■ **Job**: Recast the data as a numbered list, starting at the line that contains "[Follow the John Glenn college of public affairs facebook" and ending at the last line of the data, with blank lines left out.

(Rows of pointing data)
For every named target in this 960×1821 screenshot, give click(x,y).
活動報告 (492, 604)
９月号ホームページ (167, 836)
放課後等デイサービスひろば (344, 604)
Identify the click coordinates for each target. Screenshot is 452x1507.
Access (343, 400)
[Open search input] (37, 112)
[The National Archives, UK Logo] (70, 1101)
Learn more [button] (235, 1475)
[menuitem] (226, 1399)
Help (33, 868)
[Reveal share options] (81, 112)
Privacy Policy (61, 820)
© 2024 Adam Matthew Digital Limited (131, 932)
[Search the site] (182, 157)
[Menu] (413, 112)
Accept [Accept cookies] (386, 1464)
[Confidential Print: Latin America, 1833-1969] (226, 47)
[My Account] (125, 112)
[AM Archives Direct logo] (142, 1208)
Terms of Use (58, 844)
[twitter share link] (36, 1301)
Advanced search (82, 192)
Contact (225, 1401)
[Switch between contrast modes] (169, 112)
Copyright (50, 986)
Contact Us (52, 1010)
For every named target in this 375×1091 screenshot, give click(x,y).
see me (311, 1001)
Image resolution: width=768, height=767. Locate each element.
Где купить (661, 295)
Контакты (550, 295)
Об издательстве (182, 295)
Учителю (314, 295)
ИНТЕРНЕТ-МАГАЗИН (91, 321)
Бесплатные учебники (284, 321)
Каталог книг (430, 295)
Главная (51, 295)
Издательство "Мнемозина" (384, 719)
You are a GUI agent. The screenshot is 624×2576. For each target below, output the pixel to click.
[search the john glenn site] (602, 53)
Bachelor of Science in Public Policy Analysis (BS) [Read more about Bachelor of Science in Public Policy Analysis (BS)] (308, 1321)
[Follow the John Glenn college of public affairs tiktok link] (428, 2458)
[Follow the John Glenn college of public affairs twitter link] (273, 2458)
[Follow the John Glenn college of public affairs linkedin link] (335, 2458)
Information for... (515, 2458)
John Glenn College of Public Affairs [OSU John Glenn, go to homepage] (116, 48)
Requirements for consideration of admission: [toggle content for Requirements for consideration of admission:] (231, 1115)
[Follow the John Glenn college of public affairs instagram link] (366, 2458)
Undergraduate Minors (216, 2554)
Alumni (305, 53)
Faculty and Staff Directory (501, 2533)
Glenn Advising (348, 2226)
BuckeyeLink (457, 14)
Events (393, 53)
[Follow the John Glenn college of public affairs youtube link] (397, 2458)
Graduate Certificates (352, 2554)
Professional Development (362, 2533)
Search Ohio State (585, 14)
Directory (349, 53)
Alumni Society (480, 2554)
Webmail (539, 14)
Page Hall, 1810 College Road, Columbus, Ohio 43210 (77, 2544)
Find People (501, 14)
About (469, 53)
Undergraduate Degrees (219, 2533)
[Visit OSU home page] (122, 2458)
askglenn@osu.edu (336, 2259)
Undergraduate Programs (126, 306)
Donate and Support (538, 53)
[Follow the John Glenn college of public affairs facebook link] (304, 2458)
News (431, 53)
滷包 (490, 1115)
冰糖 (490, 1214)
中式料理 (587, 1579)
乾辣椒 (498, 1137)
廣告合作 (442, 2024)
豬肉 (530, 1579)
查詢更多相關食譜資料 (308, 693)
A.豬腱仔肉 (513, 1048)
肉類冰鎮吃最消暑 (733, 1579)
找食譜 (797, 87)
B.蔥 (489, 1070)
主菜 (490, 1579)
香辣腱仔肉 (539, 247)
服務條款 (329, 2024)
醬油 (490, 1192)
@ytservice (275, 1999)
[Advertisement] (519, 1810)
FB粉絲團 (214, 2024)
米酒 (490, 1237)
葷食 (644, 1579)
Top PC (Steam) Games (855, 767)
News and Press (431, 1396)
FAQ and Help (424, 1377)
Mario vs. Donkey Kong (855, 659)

■ **Written response**:
1. [Follow the John Glenn college of public affairs facebook link] (304, 2458)
2. News (431, 53)
3. 滷包 (490, 1115)
4. 冰糖 (490, 1214)
5. 中式料理 (587, 1579)
6. 乾辣椒 (498, 1137)
7. 廣告合作 (442, 2024)
8. 豬肉 (530, 1579)
9. 查詢更多相關食譜資料 (308, 693)
10. A.豬腱仔肉 (513, 1048)
11. 肉類冰鎮吃最消暑 (733, 1579)
12. 找食譜 (797, 87)
13. B.蔥 (489, 1070)
14. 主菜 (490, 1579)
15. 香辣腱仔肉 (539, 247)
16. 服務條款 (329, 2024)
17. 醬油 (490, 1192)
18. @ytservice (275, 1999)
19. [Advertisement] (519, 1810)
20. FB粉絲團 (214, 2024)
21. 米酒 (490, 1237)
22. 葷食 (644, 1579)
23. Top PC (Steam) Games (855, 767)
24. News and Press (431, 1396)
25. FAQ and Help (424, 1377)
26. Mario vs. Donkey Kong (855, 659)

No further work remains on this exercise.